_RECORDED INFORMATION:_
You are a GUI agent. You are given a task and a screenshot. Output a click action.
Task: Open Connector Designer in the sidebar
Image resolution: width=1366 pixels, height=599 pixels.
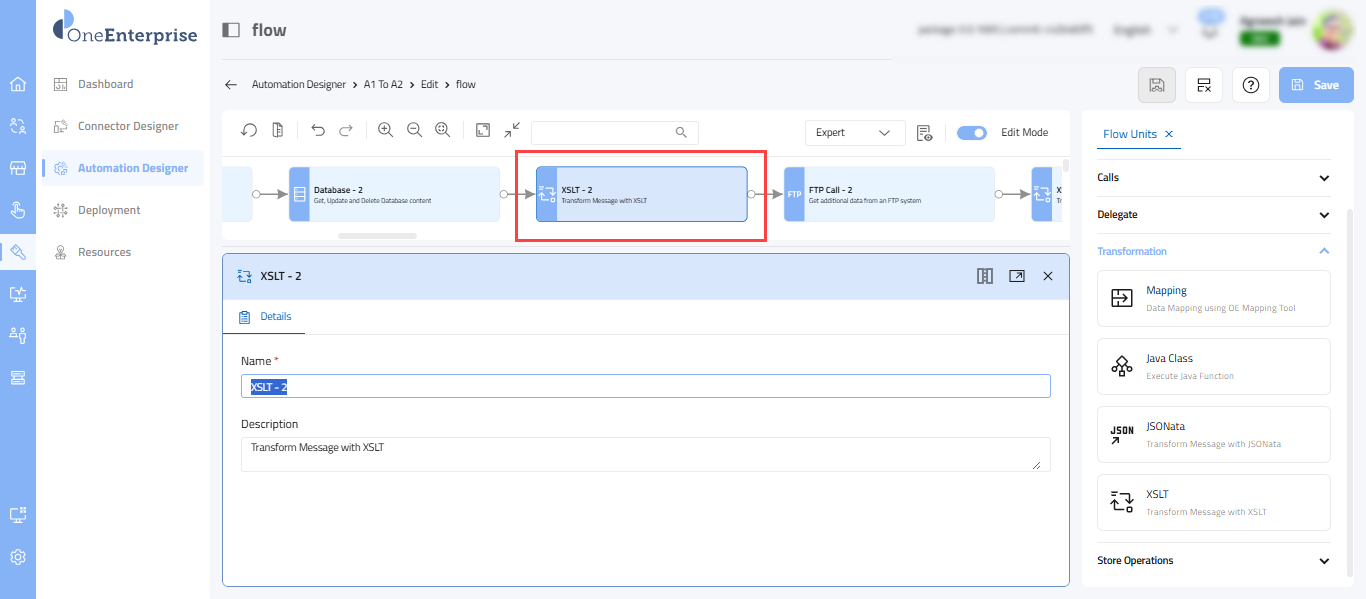click(x=128, y=126)
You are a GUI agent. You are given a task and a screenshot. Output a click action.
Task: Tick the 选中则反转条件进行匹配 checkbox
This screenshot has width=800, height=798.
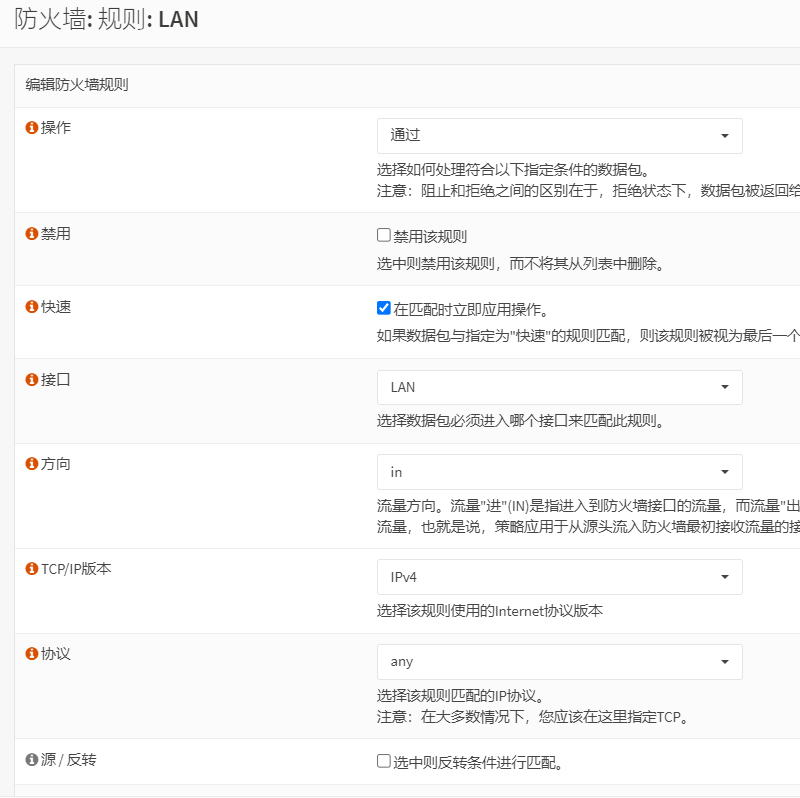pos(384,761)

_REQUIRED ACTION:_ Each line from the one with "Image resolution: width=1366" to the last line of the listing should be returned exactly, both ends included, and no picture with them.

_ANSWER SPACE:_
Image resolution: width=1366 pixels, height=599 pixels.
click(x=128, y=126)
You are a GUI agent. You are given a task and a screenshot. Output a click action.
Task: Tick the 选中则反转条件进行匹配 checkbox
This screenshot has width=800, height=798.
pos(384,761)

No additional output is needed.